Take the recently held 11/11 Single’s Day shopping festival hosted by Alibaba as an example. Despite toning down due to an increased regulatory scrutiny from Beijing, Alibaba raked in a record US$84 billion in orders, up 14% from the year prior. Bulk of these orders came from Southeast Asian consumers.
Cainiao, which ironically is Alibaba Group’s logistics arm, announced early this week plans to establish and expand a smart-warehouse network in Malaysia, Indonesia, Singapore, and Vietnam. The said smart-warehouse network which has a vast footprint close to 2.5 million sq meters, will be known as cHubs.
The move to expand its network in Southeast Asia makes total sense as the ecommerce market in the region has expanded by almost 600% between 2016 and 2020. According to Statista, the ecommerce market in Southeast Asia will be worth US$309 billion by the year 2025.
Another key player in the region that has expanded its warehousing network due to the growing demand for ecommerce shipments is J&T Express. The logistics company which started its business in the Indonesian market back in 2015, recently opened two new facilities in Singapore; a freight hub at Changi Airport and an 82,000 sq ft fulfilment center in Penjuru.
The freight hub at Changi Airport is particularly interesting as it serves as a strategic hub for transshipment within the J&T network which consist of Malaysia, Indonesia, Philippines, China, Cambodia, Vietnam and Thailand.
Meanwhile, logistics giant DHL Express announced earlier this week that it has increased its air cargo capacity in the region. Its partner airlines, operated by K-Mile Asia added over 200 tons of weekly capacity, and is flying frequently between Hong Kong and Bangkok.
In addition, Air Hong Kong which is also a partner of DHL Express, added 1,200 tons of weekly capacity, rotating between the routes of Hong Kong, Beijing, and the Philippines.
Not to be left behind, Teleport, which is the logistics venture of AirAsia Digital, launched its first dedicated 737-800 freighter earlier this month. Based in Bangkok, Teleport will be able to reach key markets in Asia hence further expanding its air cargo network.

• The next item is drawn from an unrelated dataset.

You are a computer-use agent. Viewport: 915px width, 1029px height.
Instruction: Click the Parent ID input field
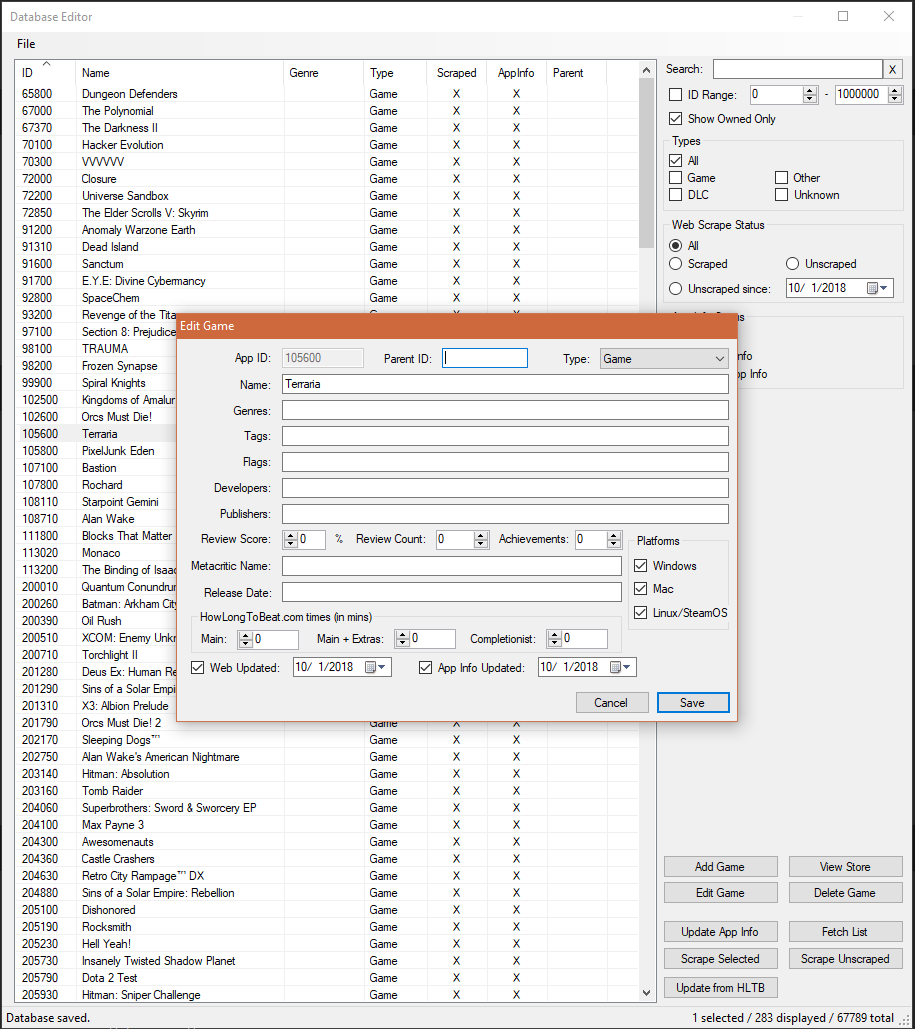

Other high profile deals and joint ventures in the region include Deutsche Bank acquisition of a US$53 million warehouse in Singapore and German logistics firm DB Schenker investment of S$163 million in its new warehouse at Singapore’s Airport Logistics Park.
In Indonesia, Alpha Investment Partners, which is an asset management arm of Keppel Corporation, entered into a joint venture with Manulife and Mega Manunggal Property to buy and manage high quality logistics properties with a war chest of US$200 million.
In October, Mapletree Logistics Trust announced that it will be spending US$765 million in acquiring logistics properties in Vietnam, Malaysia and China. Additionally, Logos, which is an Australian based logistics development firm, bought its first site in Vietnam earlier this year. The firm is investing a total of US$350 million as a part of its Logos Vietnam Logistics Venture.